[Records for this exercise — start]
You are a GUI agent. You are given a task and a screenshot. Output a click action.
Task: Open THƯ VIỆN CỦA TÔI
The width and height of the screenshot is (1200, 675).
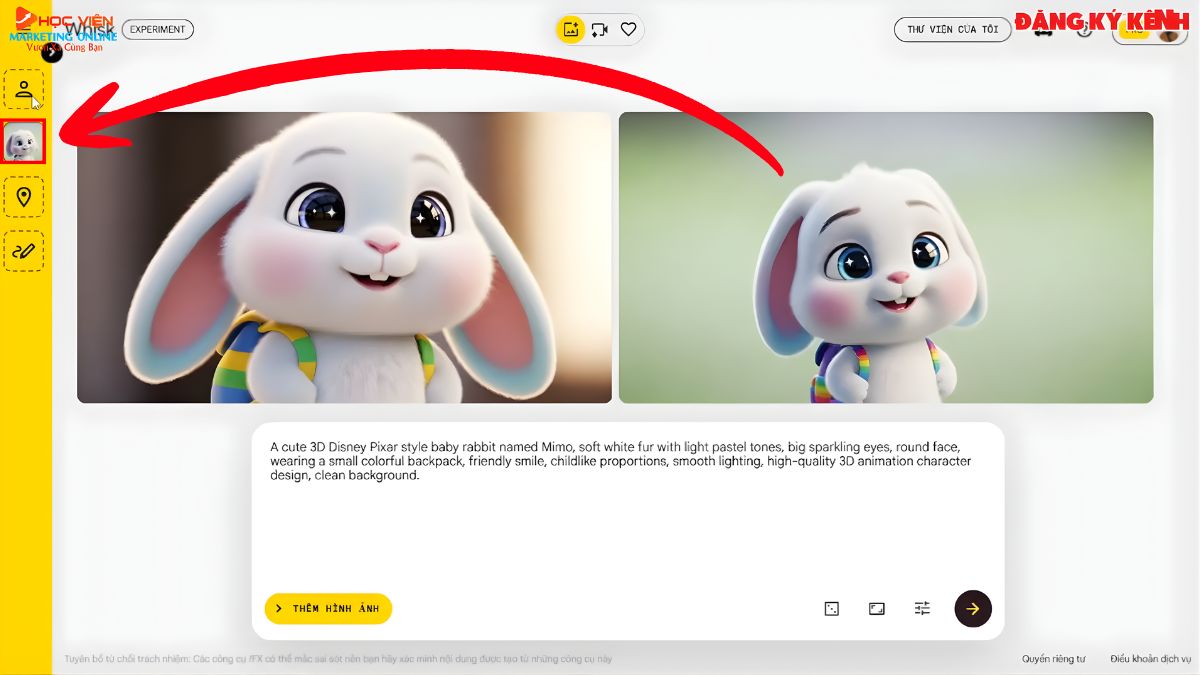click(952, 29)
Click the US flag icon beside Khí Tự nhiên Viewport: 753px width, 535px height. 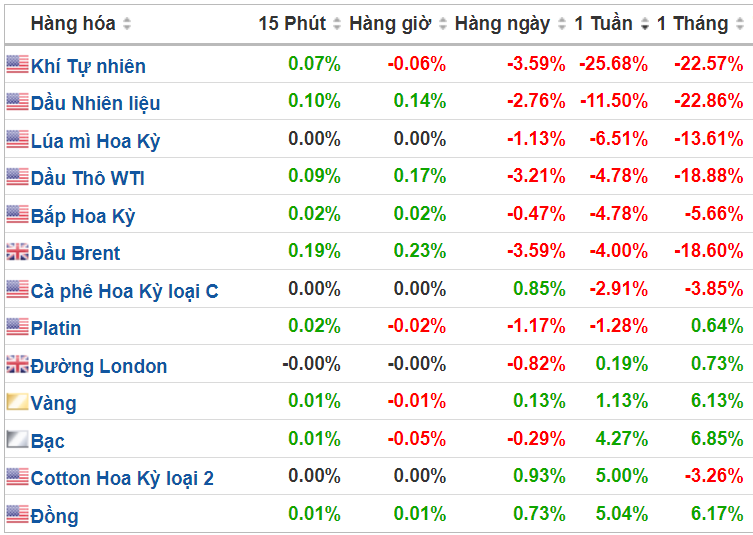point(17,64)
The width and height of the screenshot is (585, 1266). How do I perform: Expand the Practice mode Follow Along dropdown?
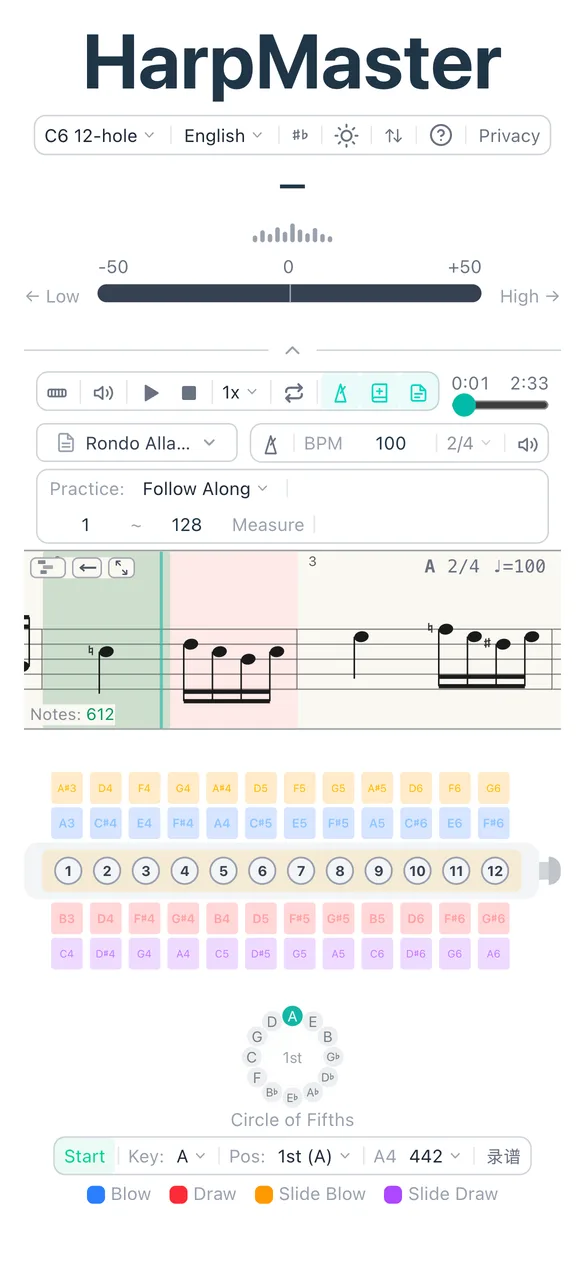[x=204, y=489]
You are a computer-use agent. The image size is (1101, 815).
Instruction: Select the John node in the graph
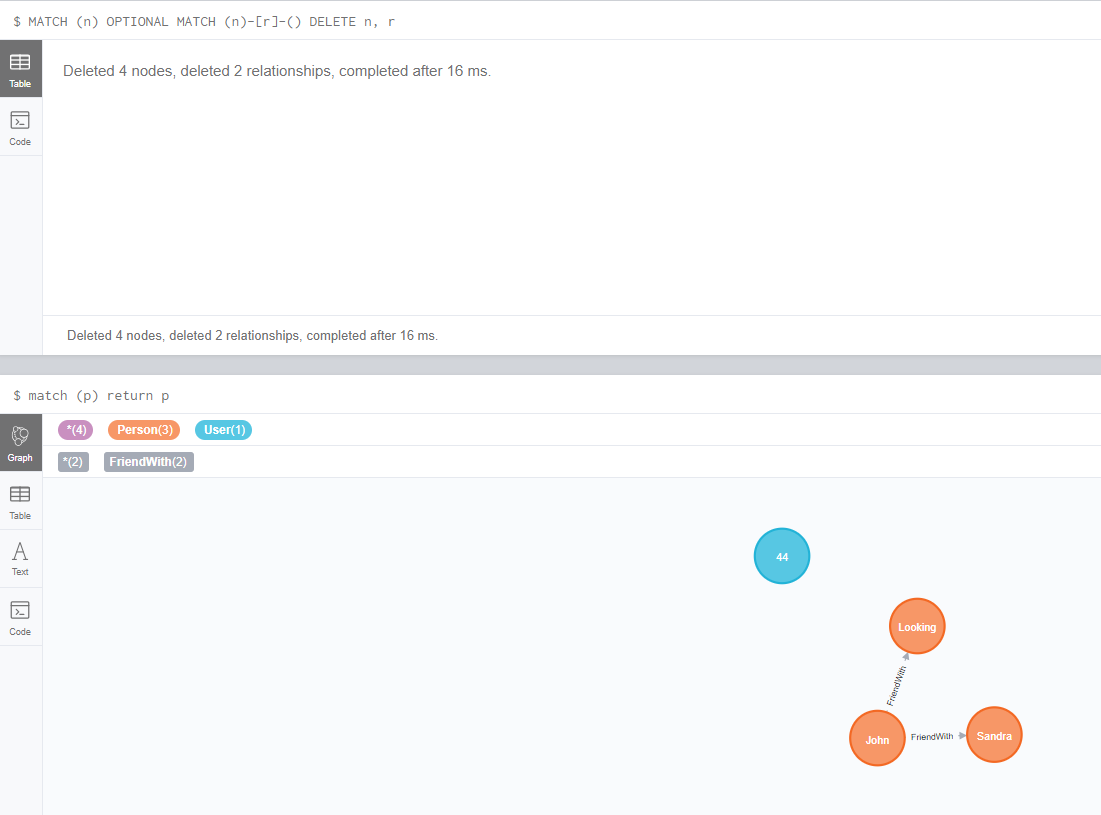[x=877, y=738]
[Records for this exercise — finish]
> _Your goal_:
I need each line of the entries that holds the string "agent" located and copied.

> _Result of the exercise_:
You are a GUI agent. You are given a task and a screenshot. Output a click action.
You are a computer-use agent. The image size is (1101, 815).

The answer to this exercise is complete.